Miscellaneous Parameters
Parameter
Description
\(\mathtt{\mbox{-}n}\)
The number of parallel threads to use (for SMP machines).
This is ignored if CUDA is used.
\(\mathtt{\mbox{-}v}\)
Verbose mode with some output.
Detailed Description
Before we explain the procedure, we want to note here that
clusters do not correspond to states. Clusters just separate the
space into geometrically connected regions. Those are per
construction separated at the highest available free energy, while
states are separated at all barriers. Therefore, gathers the major
cluster normally up to \(90\%\) of the total population.
Given the readily computed free energies (\(\mathtt{\mbox{-}d}\))
and neighborhoods (\(\mathtt{\mbox{-}b}\)) per frame for the
selected radius, we continue the clustering by screening the free
energy landscape. This means, we choose a (initially low) free
energy cutoff \(\tilde{G}\), select all frames below and combine
them into clusters, if they are geometrically connected with
respect to the lumping distance \(d_\text{lump}=2\sigma\), which
is automatically computed for the given data set. \(\sigma\)
denotes here the standard deviation of the nearest neighbor
distances. An illustration is provided in the following figures.
If the threshold raises previous clusters can be merged.

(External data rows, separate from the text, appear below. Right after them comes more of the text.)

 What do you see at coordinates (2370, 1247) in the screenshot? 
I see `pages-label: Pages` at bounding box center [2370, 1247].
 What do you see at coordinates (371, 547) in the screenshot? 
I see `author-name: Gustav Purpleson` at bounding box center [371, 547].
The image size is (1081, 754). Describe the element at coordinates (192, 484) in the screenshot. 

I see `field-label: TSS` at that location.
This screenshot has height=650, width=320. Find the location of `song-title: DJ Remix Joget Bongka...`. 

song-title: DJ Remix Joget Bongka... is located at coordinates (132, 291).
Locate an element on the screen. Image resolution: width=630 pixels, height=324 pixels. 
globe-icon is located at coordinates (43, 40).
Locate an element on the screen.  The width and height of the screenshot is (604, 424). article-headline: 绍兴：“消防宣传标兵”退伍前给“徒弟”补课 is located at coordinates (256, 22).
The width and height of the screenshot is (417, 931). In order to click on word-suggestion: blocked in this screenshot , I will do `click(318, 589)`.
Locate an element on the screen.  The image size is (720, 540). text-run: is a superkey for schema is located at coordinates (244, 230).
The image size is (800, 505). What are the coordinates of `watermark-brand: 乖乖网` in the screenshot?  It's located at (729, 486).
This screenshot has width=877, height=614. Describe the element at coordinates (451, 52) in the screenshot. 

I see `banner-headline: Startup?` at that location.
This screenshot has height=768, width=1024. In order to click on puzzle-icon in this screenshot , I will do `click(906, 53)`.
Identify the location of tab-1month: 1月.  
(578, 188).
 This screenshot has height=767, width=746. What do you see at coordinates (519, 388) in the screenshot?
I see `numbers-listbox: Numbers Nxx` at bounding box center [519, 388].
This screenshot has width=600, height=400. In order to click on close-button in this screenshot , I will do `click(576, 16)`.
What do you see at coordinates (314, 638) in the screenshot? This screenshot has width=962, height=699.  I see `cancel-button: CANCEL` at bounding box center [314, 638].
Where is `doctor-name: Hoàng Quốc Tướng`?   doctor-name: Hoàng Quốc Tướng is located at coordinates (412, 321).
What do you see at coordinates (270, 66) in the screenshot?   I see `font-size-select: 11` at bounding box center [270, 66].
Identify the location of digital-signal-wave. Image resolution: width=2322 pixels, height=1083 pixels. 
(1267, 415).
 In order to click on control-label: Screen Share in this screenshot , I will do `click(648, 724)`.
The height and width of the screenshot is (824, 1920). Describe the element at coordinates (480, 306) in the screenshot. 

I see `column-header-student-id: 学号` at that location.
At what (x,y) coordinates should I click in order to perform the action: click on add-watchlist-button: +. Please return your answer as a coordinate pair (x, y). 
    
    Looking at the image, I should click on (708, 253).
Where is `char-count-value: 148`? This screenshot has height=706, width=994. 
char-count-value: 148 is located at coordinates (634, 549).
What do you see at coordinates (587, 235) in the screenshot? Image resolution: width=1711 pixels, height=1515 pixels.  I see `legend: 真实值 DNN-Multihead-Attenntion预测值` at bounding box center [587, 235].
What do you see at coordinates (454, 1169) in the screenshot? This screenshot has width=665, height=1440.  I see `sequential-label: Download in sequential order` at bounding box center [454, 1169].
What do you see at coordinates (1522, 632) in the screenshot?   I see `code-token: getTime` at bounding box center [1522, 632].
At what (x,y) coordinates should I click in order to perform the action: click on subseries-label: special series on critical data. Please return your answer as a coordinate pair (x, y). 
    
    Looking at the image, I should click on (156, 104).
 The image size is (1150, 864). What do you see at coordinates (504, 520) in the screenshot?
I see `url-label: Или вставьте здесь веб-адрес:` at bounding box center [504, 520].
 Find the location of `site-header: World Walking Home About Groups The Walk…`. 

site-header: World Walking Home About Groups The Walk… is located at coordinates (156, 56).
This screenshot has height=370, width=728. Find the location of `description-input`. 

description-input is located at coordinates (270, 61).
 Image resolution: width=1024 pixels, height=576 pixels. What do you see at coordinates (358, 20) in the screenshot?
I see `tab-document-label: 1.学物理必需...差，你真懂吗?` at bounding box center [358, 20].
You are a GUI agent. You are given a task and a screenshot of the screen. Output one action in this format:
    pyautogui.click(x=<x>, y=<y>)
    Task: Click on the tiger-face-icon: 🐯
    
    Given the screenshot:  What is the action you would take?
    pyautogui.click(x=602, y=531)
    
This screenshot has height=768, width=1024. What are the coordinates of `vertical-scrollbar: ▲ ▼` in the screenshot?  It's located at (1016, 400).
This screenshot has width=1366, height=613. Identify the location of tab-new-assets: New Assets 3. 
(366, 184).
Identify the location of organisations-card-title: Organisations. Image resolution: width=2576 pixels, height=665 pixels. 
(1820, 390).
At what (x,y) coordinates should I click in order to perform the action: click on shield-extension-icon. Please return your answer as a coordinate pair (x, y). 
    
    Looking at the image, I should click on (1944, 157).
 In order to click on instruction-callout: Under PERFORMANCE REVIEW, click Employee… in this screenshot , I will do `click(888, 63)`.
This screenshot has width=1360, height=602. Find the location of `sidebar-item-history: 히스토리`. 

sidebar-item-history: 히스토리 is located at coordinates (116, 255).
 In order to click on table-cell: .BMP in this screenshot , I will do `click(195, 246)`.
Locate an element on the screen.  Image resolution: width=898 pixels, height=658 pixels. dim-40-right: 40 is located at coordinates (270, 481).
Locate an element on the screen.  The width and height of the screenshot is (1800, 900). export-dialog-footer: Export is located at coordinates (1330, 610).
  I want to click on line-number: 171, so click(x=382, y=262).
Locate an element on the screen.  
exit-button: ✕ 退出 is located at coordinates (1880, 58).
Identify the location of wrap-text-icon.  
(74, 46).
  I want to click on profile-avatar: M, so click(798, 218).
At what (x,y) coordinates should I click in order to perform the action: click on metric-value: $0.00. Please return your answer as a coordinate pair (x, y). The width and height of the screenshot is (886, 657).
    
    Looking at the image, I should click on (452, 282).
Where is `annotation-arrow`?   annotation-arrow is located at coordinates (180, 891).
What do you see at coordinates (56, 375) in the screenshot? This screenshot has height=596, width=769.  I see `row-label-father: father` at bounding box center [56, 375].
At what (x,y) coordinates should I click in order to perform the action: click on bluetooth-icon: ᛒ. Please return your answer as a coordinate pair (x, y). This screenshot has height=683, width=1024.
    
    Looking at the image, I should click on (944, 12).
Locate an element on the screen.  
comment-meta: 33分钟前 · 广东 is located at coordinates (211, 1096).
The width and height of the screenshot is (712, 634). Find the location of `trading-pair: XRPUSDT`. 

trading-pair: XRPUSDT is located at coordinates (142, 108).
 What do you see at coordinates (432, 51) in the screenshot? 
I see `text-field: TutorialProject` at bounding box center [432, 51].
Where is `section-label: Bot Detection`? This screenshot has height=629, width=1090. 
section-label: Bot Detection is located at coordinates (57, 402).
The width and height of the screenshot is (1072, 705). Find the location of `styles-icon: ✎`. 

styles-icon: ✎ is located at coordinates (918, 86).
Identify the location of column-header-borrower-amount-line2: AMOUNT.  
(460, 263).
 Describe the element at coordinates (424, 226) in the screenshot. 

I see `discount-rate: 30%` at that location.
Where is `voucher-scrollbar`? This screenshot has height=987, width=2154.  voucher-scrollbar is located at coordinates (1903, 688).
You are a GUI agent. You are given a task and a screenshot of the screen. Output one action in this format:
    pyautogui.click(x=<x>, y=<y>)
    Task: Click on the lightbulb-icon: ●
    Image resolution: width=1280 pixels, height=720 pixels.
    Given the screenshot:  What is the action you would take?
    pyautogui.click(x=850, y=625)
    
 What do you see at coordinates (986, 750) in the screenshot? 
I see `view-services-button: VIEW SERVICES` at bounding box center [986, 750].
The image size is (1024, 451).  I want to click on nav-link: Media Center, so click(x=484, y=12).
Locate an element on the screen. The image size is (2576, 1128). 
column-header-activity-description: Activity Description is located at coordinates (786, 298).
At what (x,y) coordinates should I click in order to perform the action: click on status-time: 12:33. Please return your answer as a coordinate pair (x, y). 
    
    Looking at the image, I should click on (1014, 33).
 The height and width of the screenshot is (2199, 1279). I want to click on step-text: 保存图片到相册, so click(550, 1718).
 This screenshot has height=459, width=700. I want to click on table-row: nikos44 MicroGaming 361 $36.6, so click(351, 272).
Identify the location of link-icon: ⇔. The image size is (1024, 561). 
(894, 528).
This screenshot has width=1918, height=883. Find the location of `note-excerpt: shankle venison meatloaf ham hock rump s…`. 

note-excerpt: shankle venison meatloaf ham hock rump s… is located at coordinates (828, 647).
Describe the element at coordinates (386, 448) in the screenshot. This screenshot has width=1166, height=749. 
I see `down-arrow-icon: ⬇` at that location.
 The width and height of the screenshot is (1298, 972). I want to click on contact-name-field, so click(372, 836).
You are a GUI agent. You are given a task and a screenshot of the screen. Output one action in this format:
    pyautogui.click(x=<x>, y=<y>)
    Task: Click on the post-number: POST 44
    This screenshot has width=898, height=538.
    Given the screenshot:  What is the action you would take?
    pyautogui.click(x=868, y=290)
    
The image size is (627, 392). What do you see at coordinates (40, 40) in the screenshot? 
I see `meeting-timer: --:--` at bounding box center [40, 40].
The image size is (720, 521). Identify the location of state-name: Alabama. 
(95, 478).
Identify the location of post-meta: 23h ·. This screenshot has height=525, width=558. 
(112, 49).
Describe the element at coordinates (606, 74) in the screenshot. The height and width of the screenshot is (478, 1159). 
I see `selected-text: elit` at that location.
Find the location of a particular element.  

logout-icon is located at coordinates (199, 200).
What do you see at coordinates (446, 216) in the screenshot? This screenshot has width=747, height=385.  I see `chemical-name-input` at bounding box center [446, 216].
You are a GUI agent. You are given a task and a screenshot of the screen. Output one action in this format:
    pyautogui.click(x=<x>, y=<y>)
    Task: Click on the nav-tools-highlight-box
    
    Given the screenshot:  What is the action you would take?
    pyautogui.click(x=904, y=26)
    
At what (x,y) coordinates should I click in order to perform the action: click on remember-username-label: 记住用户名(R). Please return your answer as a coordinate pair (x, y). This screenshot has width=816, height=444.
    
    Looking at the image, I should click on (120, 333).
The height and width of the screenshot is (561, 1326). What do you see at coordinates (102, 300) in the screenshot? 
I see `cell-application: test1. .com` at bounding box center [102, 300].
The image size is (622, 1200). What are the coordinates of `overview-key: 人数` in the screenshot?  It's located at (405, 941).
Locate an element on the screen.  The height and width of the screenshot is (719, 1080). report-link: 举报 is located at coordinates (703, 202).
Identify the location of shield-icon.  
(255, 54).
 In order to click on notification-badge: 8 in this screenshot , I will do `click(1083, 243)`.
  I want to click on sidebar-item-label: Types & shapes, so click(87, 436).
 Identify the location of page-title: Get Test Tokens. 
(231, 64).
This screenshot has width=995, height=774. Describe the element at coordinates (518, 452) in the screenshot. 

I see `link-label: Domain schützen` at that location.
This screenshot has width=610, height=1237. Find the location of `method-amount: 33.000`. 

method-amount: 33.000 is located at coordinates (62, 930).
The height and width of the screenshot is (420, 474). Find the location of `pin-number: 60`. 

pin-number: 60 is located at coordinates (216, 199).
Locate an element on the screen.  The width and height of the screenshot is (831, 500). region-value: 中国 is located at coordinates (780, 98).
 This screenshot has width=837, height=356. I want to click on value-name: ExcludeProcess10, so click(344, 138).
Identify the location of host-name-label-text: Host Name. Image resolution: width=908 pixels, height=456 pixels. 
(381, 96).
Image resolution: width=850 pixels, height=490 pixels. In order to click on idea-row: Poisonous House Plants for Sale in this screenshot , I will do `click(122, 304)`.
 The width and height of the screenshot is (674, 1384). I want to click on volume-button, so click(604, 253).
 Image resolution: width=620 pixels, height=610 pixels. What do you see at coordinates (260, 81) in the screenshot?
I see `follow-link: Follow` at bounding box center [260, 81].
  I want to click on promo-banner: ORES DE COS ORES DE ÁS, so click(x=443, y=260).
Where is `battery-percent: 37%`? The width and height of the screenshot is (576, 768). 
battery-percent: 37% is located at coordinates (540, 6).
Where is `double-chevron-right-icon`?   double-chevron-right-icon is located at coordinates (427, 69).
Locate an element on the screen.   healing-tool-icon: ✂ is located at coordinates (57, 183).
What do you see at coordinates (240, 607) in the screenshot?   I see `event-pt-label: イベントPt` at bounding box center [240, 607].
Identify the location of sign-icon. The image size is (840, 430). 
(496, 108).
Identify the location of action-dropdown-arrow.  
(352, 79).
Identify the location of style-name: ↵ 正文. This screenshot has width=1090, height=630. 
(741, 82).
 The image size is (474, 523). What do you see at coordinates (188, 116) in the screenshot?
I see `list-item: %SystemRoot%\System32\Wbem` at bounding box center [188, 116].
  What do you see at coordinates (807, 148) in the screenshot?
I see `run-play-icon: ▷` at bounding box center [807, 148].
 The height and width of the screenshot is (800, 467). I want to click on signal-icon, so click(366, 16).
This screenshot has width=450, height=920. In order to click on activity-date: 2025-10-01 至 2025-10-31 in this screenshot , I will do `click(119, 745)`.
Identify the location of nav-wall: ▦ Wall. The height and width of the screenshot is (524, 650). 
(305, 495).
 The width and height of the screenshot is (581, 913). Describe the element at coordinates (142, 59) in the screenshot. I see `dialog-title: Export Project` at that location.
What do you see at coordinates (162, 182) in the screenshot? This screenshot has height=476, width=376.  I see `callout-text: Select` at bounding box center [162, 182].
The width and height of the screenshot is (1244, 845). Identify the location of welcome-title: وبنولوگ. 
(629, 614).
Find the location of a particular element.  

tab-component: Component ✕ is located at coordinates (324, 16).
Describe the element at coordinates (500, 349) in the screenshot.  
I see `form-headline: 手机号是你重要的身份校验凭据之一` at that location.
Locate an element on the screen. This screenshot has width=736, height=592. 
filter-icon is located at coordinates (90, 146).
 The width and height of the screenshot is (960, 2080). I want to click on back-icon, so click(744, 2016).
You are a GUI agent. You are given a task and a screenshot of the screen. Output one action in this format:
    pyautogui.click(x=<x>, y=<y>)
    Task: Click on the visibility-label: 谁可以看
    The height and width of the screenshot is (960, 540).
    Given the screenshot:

This is done repeatedly, with increasing free energy cutoffs. The
end result will be multiple plain-text files, one for each cutoff,
that define cluster trajectories. Their format is a single column
of integers, which act as a membership id of the given frame
(identified by the row number) to a certain cluster. For each
file, the microstate ids start with the value 1 and are numbered
incrementally. All frames above the given free energy threshold
are denoted by \(0\), which acts as a kind of melting pot for
frames with unknown affiliation.
Do not worry if there are still frames denoted by \(0\) in the
cluster file of highest free energy. The clustering program
rounds the maximum free energy to 2 decimal places for screening,
which may result in a cutoff that is slightly lower than the true
maximum. Thus there may be frames left, which are not assigned to
a cluster since they are not below the cutoff.
However, since we are going to generate states from selecting the
basins of the clusters and 'filling up' the free energy landscape
from bottom to top, these states are not interesting on their own,
anyhow, and will be assigned to a distinct state in the next step.